Harris County, Texas, the densely populated home to most of Houston, is now experiencing more than 1,000 new COVID-19 cases per day. Texas Medical Center, a vast collection of medical facilities in downtown Houston, has reached baseline ICU capacity under the wave of new cases, and that wave is not close to the crest point. Elective surgeries have been restricted to open up hospital beds, and NGR Stadium — home of the NFL’s Houston Texans — is being prepped to take overflow COVID patients.
“The [Texas Medical Center] institutions — which together constitute the world’s largest medical complex — reported Thursday that their base intensive care capacity had hit 100 percent for the first time during the pandemic,” reports the Houston Chronicle, “and was on pace to exceed an ‘unsustainable surge capacity’ of intensive care beds by July 6.”

> **Tasks to carry out**:
(1) In the text about Houston's COVID-19 surge, by what date was Texas Medical Center on pace to exceed its "unsustainable surge capacity" of intensive care beds?
(2) Write what comes next in the text about Houston's COVID-19 surge, starting after its final sentence.

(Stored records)
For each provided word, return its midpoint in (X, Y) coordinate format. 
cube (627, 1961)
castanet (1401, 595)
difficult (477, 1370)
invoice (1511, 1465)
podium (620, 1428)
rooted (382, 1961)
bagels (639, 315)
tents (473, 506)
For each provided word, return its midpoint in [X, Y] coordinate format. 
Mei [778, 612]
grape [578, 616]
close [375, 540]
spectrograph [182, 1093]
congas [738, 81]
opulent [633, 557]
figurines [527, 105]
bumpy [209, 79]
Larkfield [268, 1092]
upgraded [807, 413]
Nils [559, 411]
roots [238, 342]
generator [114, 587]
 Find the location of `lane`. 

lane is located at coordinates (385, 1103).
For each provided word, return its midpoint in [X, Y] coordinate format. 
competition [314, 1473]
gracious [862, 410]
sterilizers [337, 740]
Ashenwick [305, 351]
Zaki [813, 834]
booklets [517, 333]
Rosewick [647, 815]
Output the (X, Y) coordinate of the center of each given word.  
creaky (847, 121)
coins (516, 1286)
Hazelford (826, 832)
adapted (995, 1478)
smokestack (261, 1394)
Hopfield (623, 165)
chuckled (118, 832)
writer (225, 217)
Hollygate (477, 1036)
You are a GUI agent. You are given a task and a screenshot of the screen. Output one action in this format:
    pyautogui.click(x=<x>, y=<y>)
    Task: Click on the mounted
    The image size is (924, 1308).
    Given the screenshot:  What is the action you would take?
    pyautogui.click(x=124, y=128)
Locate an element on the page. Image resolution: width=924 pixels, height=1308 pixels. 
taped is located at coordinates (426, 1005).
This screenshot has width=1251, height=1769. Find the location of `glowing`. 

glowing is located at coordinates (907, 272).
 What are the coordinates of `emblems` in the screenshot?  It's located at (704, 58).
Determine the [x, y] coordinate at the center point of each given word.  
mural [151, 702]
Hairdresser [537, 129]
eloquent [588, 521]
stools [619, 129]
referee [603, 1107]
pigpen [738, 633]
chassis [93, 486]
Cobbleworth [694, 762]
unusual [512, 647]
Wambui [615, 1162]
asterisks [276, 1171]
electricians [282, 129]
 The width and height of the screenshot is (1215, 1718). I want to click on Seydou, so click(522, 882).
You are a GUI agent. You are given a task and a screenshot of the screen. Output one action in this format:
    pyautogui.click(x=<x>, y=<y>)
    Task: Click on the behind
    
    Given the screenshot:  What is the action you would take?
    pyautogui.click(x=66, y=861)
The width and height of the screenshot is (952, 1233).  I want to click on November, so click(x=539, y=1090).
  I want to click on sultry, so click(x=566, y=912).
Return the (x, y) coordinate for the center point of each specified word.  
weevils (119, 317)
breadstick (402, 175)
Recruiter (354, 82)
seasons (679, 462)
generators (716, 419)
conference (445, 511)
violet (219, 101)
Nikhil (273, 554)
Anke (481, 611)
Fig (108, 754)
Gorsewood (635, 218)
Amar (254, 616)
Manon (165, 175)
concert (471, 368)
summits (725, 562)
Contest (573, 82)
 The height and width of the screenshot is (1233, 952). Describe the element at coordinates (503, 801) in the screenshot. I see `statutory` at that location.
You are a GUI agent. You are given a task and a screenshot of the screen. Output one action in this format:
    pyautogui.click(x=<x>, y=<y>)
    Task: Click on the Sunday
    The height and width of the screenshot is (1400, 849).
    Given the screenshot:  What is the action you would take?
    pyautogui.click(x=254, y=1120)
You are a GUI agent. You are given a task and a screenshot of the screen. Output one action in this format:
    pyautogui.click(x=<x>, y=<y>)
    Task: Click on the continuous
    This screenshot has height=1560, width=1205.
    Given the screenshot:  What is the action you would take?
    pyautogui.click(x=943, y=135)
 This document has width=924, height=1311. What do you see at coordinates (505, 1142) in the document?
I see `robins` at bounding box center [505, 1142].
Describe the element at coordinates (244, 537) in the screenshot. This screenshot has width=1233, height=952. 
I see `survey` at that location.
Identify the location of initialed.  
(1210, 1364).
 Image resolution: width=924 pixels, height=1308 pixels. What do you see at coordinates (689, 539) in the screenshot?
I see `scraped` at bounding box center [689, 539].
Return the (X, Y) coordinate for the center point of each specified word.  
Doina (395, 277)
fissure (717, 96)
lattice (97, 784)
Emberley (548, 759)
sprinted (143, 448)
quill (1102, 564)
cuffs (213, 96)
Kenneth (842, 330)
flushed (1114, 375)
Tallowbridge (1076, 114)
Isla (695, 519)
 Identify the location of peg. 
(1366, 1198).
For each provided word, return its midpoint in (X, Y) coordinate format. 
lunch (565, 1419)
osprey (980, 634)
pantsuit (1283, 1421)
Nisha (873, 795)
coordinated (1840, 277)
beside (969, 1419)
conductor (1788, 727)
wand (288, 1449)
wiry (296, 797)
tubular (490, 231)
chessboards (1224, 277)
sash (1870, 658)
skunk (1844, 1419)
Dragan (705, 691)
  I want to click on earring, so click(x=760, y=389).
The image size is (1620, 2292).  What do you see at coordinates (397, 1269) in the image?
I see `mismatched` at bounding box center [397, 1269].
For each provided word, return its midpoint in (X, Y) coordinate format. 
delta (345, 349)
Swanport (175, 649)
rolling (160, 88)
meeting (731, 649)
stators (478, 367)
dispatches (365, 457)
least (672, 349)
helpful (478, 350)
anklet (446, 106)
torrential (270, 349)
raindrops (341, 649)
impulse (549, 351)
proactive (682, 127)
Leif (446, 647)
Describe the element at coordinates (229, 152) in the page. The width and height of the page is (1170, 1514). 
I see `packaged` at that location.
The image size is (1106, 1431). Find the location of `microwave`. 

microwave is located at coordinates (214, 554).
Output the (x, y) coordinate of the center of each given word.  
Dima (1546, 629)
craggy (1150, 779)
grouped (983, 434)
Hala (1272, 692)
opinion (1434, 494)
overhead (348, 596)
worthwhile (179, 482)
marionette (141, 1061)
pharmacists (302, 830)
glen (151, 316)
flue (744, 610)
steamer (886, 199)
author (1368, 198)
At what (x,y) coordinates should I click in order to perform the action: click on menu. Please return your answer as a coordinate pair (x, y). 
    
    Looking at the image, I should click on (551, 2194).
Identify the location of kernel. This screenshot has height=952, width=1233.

> **Task results**:
(1) By July 6.

(2)
From Friday to Sunday, Florida endured more than 8,000 new cases a day. There were 9,585 on Saturday, and 8,530 on Sunday. The median age of those newly infected with COVID is now 36. As with Houston, hospitals in parts of Florida most affected by this long continuation of the pandemic’s first wave are reaching capacity. “Officials have done little so far to halt public interactions,” reports The New York Times.
Texas and Florida led the way in the Trump-championed charge to “Reopen Now” several weeks ago, and now they, along with Arizona, have become COVID’s newest epicenters. Trump won all three of these so-called “Sun Belt” states in 2016, and if he loses any one of them in November, his odds of winning re-election melt and bubble like butter on a hot skillet.
Trump’s reaction to this latest iteration of the coronavirus pandemic? On Sunday, he had Vice President Mike Pence show up at a Dallas megachurch alongside the useless Texas GOP Gov. Greg Abbott, the bewildering Housing Secretary Ben Carson, and the perennially terrible GOP Texas Sen. John Cornyn.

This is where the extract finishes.